# [Some entries]
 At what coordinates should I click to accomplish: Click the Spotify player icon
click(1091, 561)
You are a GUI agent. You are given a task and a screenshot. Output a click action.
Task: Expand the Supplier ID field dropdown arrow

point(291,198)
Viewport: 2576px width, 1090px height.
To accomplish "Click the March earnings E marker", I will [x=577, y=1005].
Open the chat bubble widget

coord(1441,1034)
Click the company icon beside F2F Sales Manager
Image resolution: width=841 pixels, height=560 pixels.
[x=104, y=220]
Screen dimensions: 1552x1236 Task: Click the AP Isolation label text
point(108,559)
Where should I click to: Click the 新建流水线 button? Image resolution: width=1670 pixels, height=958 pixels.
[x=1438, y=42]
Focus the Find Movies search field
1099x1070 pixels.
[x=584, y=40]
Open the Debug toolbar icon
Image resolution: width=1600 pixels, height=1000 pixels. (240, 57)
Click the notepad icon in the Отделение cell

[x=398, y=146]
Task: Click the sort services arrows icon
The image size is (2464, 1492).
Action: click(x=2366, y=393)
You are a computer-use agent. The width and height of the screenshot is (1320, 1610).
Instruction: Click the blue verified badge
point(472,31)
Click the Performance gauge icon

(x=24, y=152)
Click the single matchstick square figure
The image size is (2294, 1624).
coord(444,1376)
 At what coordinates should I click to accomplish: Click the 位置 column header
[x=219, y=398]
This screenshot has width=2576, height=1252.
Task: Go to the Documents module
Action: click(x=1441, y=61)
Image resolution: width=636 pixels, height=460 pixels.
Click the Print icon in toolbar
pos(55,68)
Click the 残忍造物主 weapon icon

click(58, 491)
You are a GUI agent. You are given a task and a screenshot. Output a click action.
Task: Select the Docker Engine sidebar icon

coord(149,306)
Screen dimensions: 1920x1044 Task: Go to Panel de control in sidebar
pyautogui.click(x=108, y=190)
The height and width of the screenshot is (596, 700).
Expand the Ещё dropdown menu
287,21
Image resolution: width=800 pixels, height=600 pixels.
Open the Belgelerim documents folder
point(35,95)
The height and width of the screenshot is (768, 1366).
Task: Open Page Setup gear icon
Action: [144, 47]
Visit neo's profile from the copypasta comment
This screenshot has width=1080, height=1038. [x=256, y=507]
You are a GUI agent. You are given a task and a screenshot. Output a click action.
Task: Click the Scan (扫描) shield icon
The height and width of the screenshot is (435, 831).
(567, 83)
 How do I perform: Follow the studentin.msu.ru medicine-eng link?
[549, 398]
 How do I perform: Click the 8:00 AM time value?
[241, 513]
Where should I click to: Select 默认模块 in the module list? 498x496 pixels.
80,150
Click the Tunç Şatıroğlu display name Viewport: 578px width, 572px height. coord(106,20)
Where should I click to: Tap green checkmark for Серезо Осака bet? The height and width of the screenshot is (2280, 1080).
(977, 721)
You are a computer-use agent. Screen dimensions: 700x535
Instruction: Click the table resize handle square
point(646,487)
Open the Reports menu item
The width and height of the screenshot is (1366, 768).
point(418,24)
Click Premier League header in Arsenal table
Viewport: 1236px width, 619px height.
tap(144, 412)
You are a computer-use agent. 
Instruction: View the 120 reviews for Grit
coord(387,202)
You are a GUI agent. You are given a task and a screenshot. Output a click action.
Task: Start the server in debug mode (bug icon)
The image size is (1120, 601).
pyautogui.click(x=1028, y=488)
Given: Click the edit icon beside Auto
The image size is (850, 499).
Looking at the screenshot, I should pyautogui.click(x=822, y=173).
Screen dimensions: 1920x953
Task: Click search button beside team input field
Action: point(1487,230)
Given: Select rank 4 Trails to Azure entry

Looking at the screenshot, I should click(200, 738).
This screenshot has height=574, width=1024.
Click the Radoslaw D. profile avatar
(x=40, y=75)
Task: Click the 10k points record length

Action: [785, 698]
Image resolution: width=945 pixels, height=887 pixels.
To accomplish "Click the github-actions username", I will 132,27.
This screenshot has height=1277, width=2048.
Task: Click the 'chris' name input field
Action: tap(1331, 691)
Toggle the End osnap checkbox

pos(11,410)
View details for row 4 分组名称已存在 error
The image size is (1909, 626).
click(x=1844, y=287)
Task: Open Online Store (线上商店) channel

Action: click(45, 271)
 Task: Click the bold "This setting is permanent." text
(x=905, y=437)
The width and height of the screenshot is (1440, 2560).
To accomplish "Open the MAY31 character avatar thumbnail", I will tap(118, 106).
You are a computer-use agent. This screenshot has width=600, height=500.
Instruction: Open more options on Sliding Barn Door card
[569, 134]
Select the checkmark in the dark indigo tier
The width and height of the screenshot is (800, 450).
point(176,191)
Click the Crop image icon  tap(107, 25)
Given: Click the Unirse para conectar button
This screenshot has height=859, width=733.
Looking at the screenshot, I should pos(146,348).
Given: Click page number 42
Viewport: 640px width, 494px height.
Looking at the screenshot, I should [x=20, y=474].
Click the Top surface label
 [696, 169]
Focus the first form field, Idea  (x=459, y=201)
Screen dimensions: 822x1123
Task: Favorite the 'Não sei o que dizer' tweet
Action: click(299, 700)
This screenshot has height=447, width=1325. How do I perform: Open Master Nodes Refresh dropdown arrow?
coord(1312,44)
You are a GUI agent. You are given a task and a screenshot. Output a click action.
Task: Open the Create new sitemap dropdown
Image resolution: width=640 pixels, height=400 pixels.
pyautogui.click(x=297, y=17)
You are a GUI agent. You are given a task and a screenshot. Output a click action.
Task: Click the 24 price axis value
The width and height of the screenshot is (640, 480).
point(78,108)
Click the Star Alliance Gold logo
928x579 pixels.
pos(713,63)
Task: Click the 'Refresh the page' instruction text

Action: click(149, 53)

# [TASK GOAL]
Repeat word for word the stretch that opens with the line containing "Image resolution: width=800" and closes with the line containing "coord(387,202)", keeping both of those lines.

# [TASK RESPONSE]
Image resolution: width=800 pixels, height=600 pixels.
Open the Belgelerim documents folder
point(35,95)
The height and width of the screenshot is (768, 1366).
Task: Open Page Setup gear icon
Action: [144, 47]
Visit neo's profile from the copypasta comment
This screenshot has width=1080, height=1038. [x=256, y=507]
You are a GUI agent. You are given a task and a screenshot. Output a click action.
Task: Click the Scan (扫描) shield icon
The height and width of the screenshot is (435, 831).
(567, 83)
 How do I perform: Follow the studentin.msu.ru medicine-eng link?
[549, 398]
 How do I perform: Click the 8:00 AM time value?
[241, 513]
Where should I click to: Select 默认模块 in the module list? 498x496 pixels.
80,150
Click the Tunç Şatıroğlu display name Viewport: 578px width, 572px height. coord(106,20)
Where should I click to: Tap green checkmark for Серезо Осака bet? The height and width of the screenshot is (2280, 1080).
(977, 721)
You are a computer-use agent. Screen dimensions: 700x535
Instruction: Click the table resize handle square
point(646,487)
Open the Reports menu item
The width and height of the screenshot is (1366, 768).
point(418,24)
Click Premier League header in Arsenal table
Viewport: 1236px width, 619px height.
tap(144, 412)
You are a computer-use agent. 
Instruction: View the 120 reviews for Grit
coord(387,202)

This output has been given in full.